• Problem requirements: From the line with "STAFF (1027, 18)" through the line with "Pune Call Girls (49, 687)", inclusive, return each line of the data below exactly and leave the rest out.

• Data for review:
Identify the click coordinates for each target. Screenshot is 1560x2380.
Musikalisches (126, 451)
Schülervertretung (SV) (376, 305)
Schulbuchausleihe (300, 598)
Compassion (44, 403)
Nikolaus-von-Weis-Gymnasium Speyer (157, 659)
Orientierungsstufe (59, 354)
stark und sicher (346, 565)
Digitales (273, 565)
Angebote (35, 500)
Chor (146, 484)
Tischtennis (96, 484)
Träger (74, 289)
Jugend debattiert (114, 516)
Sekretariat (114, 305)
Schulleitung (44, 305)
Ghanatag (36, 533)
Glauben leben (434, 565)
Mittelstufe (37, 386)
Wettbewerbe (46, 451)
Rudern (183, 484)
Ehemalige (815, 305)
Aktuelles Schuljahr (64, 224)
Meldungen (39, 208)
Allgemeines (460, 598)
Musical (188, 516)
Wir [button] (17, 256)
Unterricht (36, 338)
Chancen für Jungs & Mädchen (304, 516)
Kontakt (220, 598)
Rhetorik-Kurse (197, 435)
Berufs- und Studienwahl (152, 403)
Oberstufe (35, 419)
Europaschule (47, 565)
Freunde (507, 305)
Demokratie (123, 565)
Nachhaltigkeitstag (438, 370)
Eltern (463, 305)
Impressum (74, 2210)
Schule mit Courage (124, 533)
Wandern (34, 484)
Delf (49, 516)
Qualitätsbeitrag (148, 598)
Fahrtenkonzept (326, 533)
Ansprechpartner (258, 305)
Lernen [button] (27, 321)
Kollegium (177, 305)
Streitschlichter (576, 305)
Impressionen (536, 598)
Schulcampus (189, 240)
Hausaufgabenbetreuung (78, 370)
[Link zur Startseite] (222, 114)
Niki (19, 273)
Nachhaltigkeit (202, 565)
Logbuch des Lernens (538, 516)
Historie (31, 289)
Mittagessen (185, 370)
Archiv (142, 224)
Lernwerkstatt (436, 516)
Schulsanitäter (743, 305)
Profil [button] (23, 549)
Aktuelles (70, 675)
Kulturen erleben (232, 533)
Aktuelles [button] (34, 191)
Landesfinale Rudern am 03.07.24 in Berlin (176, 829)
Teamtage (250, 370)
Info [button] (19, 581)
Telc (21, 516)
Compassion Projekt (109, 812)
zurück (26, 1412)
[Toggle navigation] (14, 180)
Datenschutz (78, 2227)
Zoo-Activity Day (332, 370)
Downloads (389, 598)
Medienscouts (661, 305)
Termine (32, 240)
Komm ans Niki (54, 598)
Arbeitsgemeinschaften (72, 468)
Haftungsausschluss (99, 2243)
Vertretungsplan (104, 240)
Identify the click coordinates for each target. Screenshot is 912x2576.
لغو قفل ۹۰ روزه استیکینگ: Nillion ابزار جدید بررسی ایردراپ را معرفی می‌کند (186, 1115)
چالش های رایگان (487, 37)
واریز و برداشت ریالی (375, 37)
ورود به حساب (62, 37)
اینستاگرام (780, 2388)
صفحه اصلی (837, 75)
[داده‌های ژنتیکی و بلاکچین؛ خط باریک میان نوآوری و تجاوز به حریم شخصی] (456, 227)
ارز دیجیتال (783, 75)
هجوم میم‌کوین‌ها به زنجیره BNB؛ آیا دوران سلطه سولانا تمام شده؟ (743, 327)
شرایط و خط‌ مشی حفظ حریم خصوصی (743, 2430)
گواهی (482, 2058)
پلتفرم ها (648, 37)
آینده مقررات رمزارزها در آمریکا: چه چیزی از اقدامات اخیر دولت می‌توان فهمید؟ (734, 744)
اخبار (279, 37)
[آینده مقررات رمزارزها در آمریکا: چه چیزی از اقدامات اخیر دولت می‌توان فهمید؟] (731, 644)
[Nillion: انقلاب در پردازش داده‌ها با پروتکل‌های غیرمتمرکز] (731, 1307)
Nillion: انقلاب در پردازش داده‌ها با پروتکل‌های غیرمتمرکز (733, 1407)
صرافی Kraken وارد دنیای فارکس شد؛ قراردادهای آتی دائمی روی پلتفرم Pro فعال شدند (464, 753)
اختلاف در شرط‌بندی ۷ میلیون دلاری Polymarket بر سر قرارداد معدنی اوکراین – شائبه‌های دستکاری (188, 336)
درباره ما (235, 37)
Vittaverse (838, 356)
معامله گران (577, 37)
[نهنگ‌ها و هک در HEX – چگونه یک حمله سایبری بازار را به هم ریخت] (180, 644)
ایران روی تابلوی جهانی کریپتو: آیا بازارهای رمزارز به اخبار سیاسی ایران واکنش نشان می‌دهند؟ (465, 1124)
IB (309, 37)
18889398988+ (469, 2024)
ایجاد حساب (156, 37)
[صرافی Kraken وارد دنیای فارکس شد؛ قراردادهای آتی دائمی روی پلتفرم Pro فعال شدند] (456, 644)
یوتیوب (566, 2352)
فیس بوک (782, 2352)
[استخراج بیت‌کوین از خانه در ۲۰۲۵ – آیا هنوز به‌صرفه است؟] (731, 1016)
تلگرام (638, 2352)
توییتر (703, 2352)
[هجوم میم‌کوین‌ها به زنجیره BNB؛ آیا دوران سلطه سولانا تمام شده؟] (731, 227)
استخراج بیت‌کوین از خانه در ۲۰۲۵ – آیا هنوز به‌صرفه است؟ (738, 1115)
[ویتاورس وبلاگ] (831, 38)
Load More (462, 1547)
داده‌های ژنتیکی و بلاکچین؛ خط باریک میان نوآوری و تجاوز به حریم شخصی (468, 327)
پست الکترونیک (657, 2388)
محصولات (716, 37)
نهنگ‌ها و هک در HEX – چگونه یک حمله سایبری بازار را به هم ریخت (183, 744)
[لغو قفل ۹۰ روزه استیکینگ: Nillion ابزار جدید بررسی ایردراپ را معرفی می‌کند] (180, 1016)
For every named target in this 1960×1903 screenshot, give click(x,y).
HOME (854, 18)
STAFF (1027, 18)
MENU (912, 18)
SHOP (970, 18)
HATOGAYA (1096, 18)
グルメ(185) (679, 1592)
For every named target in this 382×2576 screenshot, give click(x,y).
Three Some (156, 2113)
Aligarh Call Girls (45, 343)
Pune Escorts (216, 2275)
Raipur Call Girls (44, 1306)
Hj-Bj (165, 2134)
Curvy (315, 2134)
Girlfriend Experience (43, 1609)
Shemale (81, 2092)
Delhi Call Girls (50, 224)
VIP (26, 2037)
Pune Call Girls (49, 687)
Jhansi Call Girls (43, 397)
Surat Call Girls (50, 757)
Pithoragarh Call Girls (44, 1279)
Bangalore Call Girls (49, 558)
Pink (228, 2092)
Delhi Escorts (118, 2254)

• Solved exercise:
STAFF (1027, 18)
MENU (912, 18)
SHOP (970, 18)
HATOGAYA (1096, 18)
グルメ(185) (679, 1592)
For every named target in this 382×2576 screenshot, give click(x,y).
Three Some (156, 2113)
Aligarh Call Girls (45, 343)
Pune Escorts (216, 2275)
Raipur Call Girls (44, 1306)
Hj-Bj (165, 2134)
Curvy (315, 2134)
Girlfriend Experience (43, 1609)
Shemale (81, 2092)
Delhi Call Girls (50, 224)
VIP (26, 2037)
Pune Call Girls (49, 687)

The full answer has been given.